DATA TO EXAMINE -
★ ★ ★ ★ ★

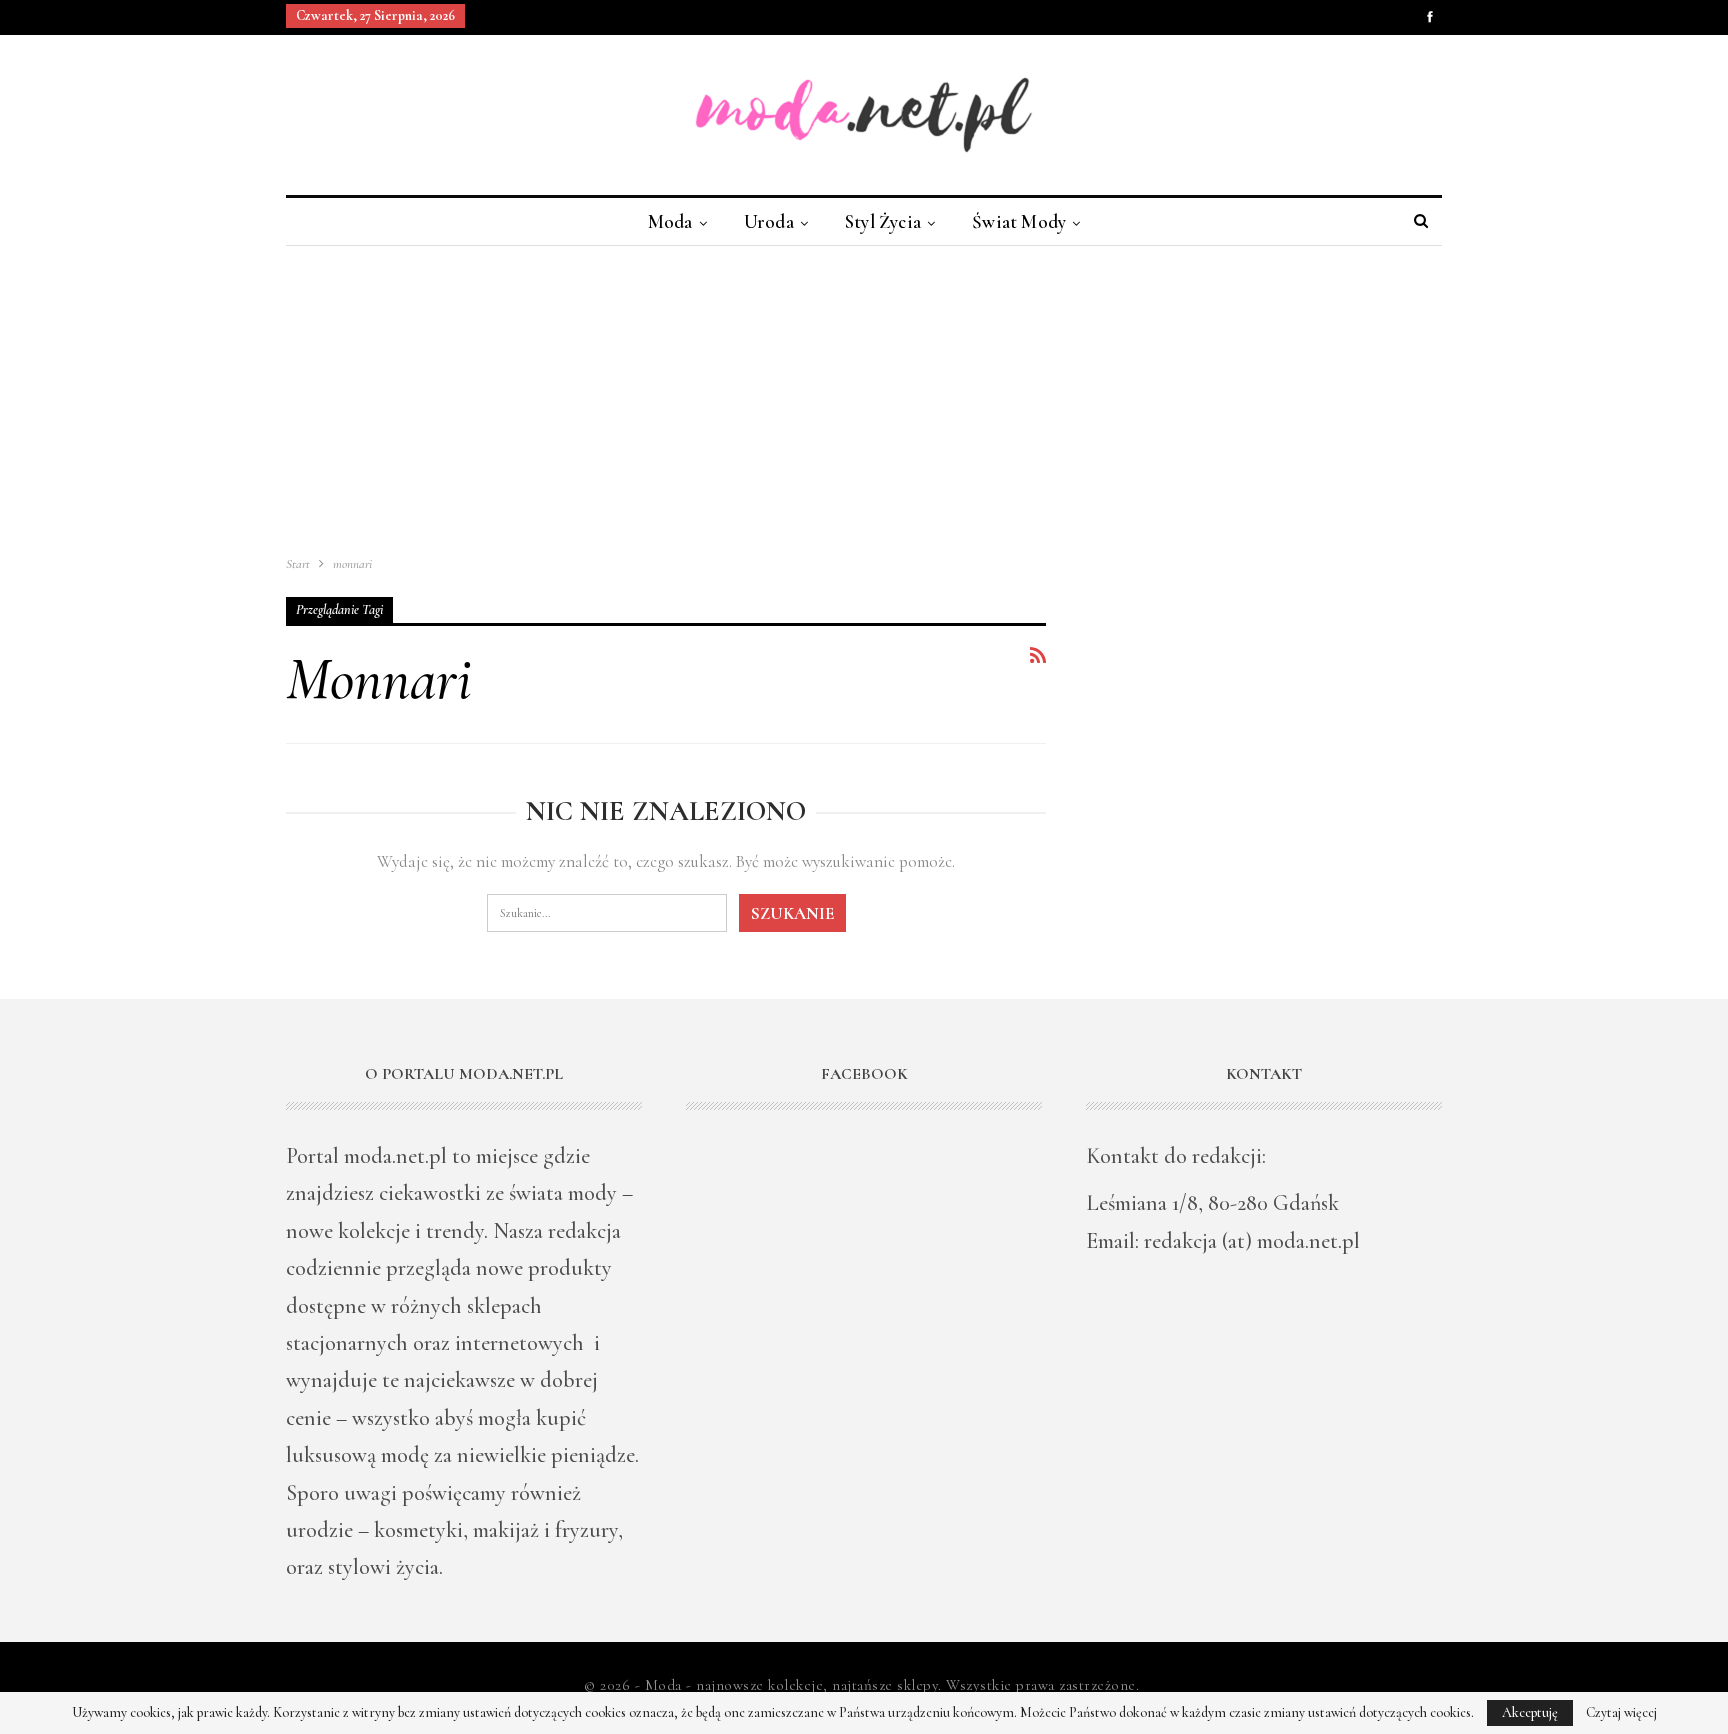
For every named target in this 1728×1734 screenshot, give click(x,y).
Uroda (769, 221)
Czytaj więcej (1621, 1713)
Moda (670, 221)
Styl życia (883, 221)
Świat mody (1019, 221)
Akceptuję (1530, 1712)
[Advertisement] (864, 396)
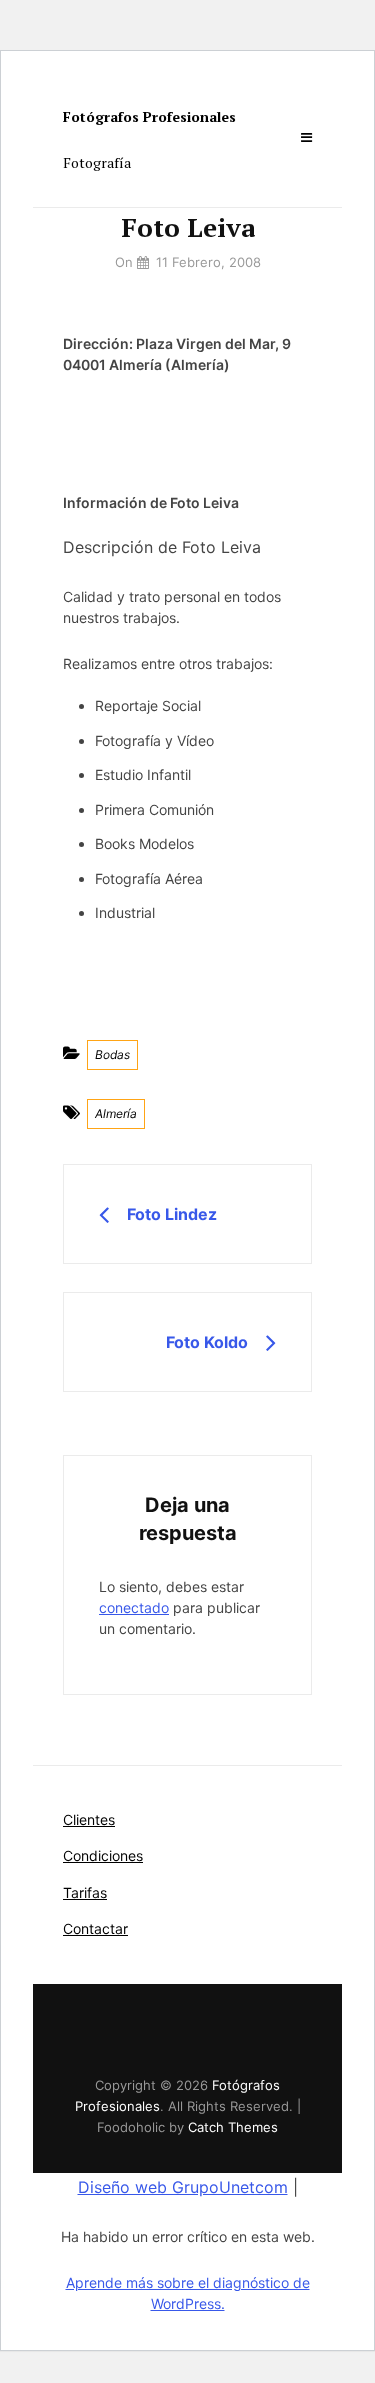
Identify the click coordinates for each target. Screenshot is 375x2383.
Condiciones (103, 1855)
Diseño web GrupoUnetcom (183, 2187)
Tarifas (85, 1892)
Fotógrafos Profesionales (149, 116)
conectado (134, 1607)
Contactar (95, 1928)
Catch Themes (233, 2127)
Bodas (112, 1054)
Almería (116, 1113)
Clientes (89, 1819)
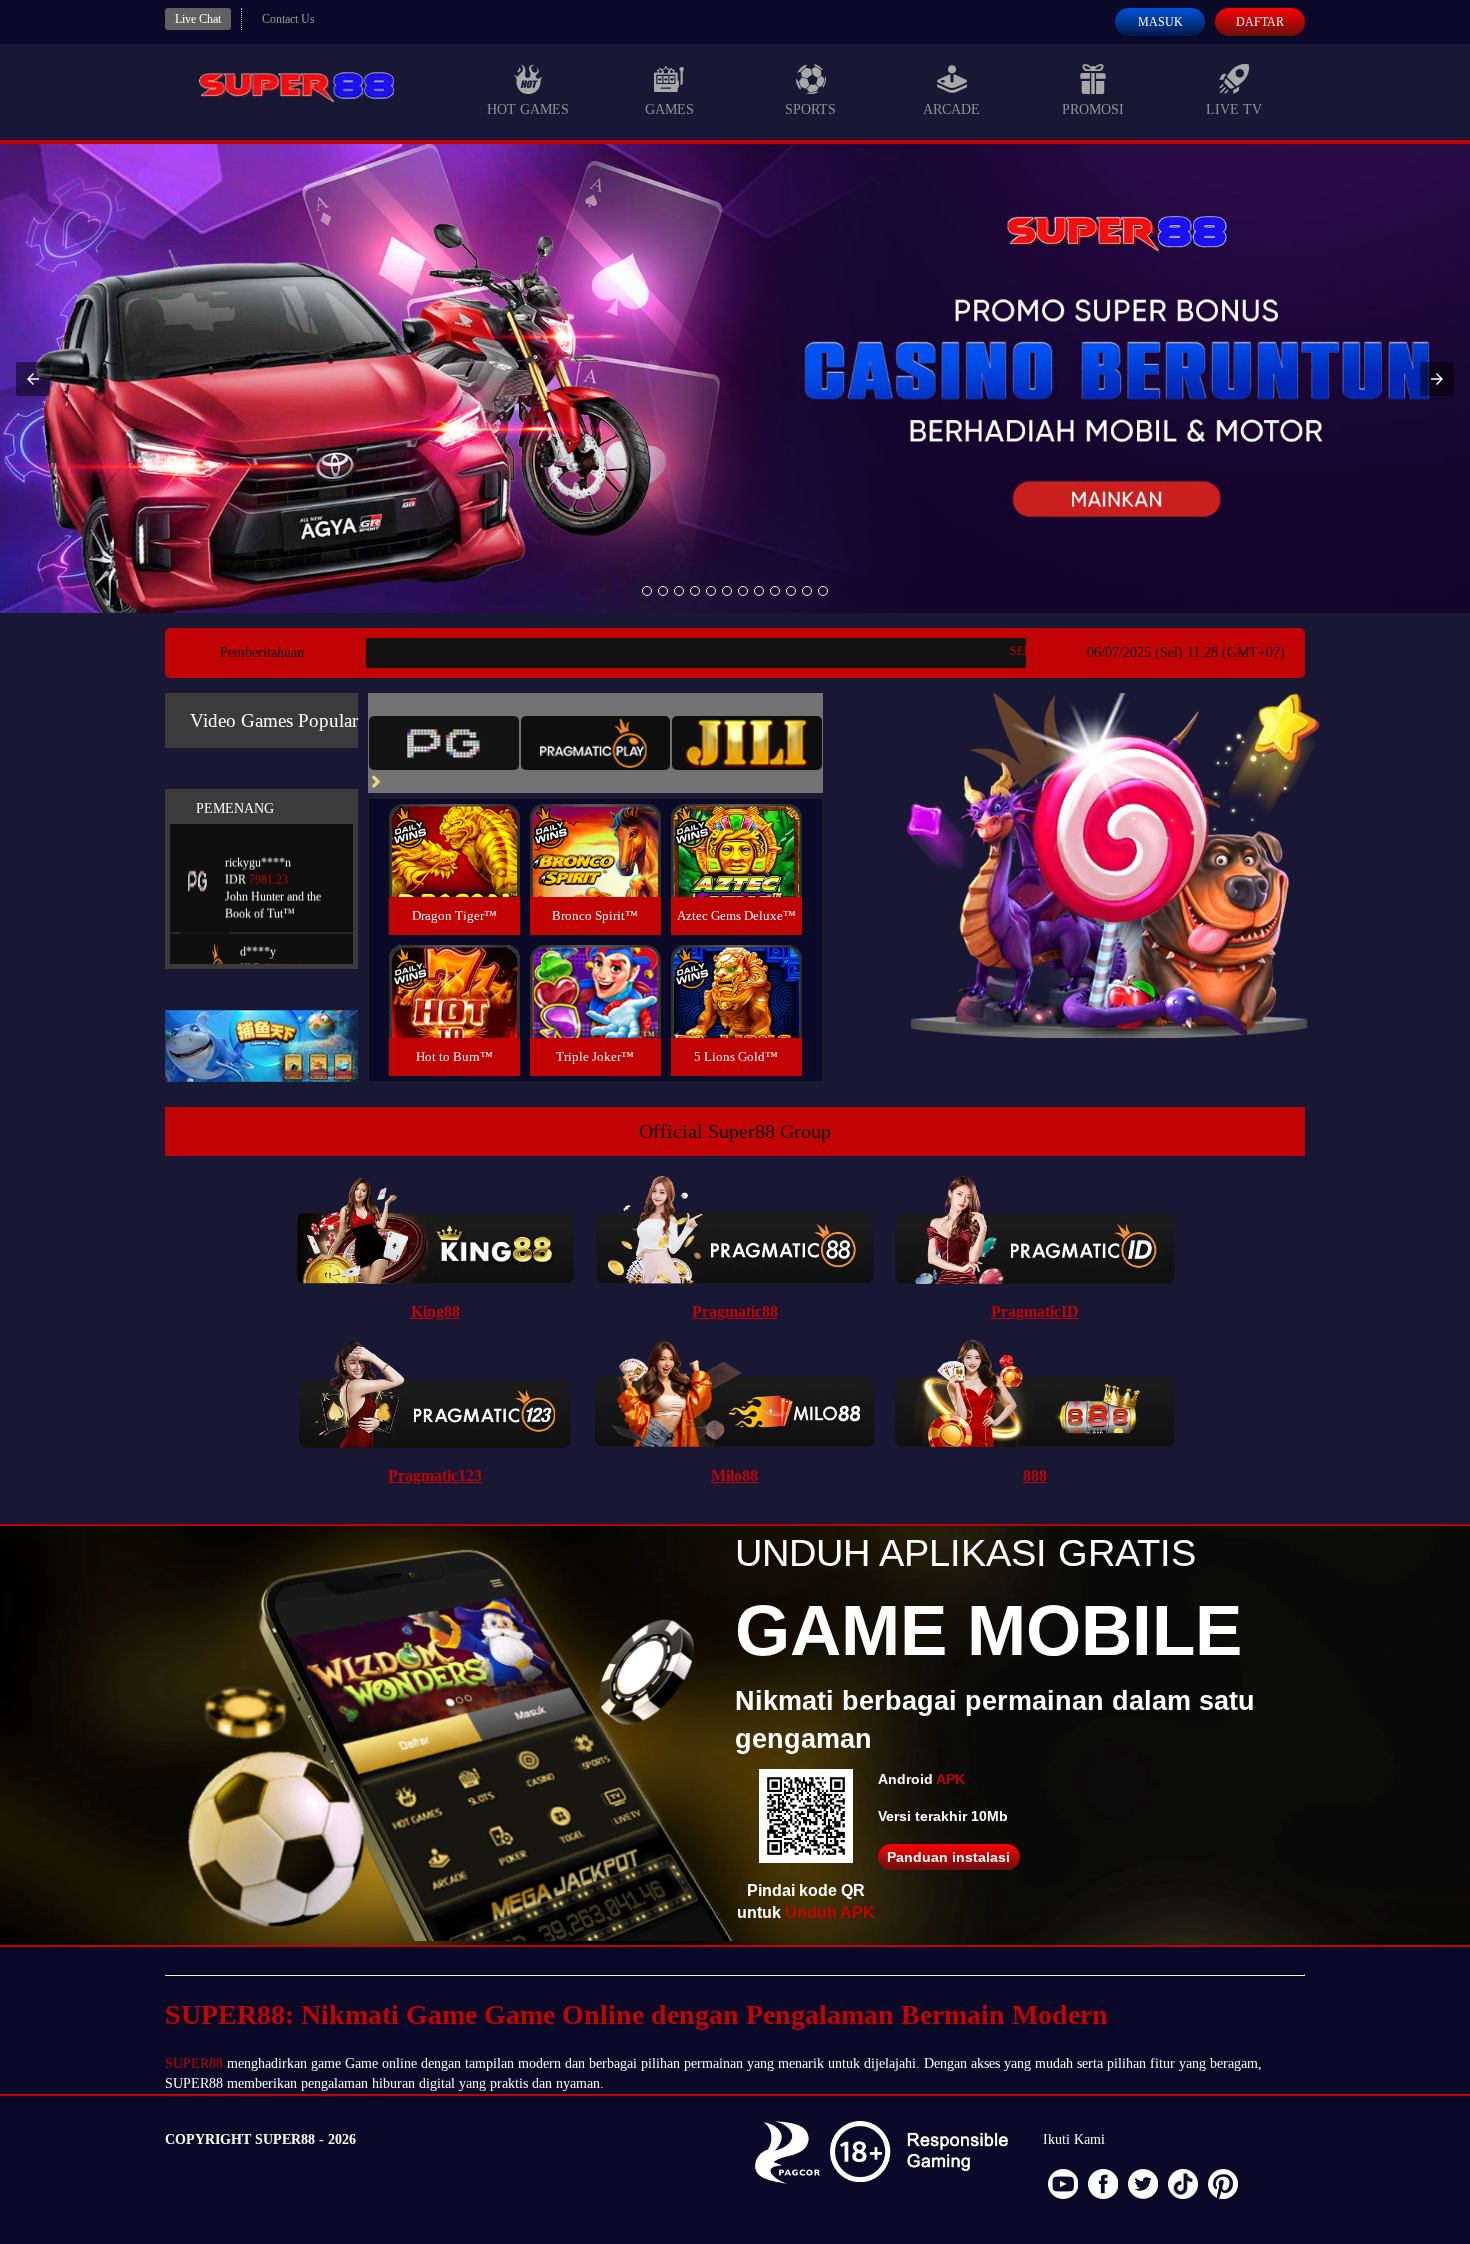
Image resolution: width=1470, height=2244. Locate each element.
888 (1035, 1475)
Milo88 (734, 1475)
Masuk (1160, 22)
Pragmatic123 (435, 1475)
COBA (454, 826)
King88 (435, 1311)
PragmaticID (1035, 1311)
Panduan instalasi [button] (948, 1857)
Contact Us (288, 19)
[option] (647, 591)
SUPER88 (194, 2063)
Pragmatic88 (735, 1311)
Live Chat (198, 19)
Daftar (1260, 22)
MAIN (454, 872)
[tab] (444, 743)
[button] (33, 379)
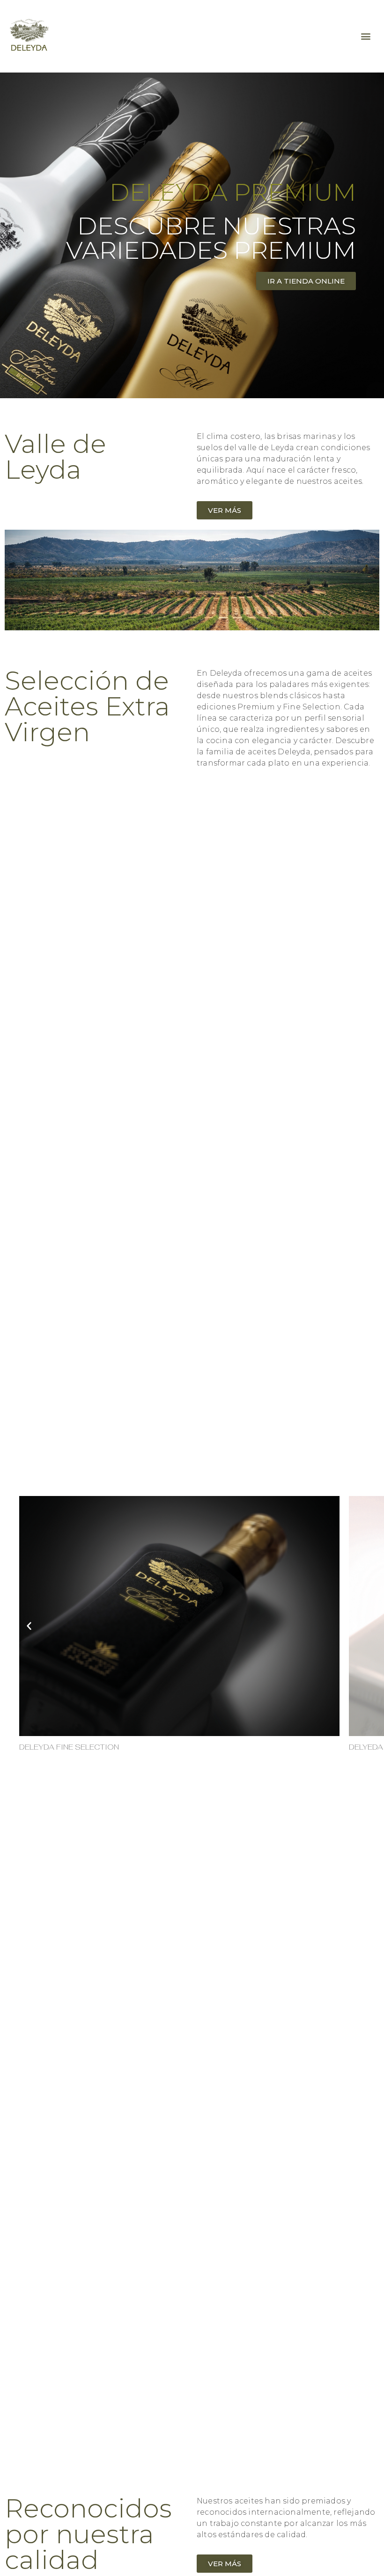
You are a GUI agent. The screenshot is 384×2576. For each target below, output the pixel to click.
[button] (365, 36)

★ ★ ★ ★ ★

WHAT YOU HAVE TO DO -
Copy out the listing above in full and leave out its pictures.

RESULT OF THIS TASK -
For every named target in this 1728×1734 screenshot, give click(x,y).
Uroda (769, 221)
Czytaj więcej (1621, 1713)
Moda (670, 221)
Styl życia (883, 221)
Świat mody (1019, 221)
Akceptuję (1530, 1712)
[Advertisement] (864, 396)
Identify the click coordinates for each target. Screenshot is 375x2383.
Condiciones (103, 1855)
Diseño web GrupoUnetcom (183, 2187)
Tarifas (85, 1892)
Fotógrafos Profesionales (149, 116)
conectado (134, 1607)
Contactar (95, 1928)
Catch Themes (233, 2127)
Bodas (112, 1054)
Almería (116, 1113)
Clientes (89, 1819)
Image resolution: width=1470, height=2244. Locate each element.
888 (1035, 1475)
Milo88 (734, 1475)
Masuk (1160, 22)
Pragmatic123 (435, 1475)
COBA (454, 826)
King88 (435, 1311)
PragmaticID (1035, 1311)
Panduan instalasi [button] (948, 1857)
Contact Us (288, 19)
[option] (647, 591)
SUPER88 (194, 2063)
Pragmatic88 (735, 1311)
Live Chat (198, 19)
Daftar (1260, 22)
MAIN (454, 872)
[tab] (444, 743)
[button] (33, 379)
You are a GUI agent. The screenshot is 384×2576. For each target below, output the pixel to click.
[button] (365, 36)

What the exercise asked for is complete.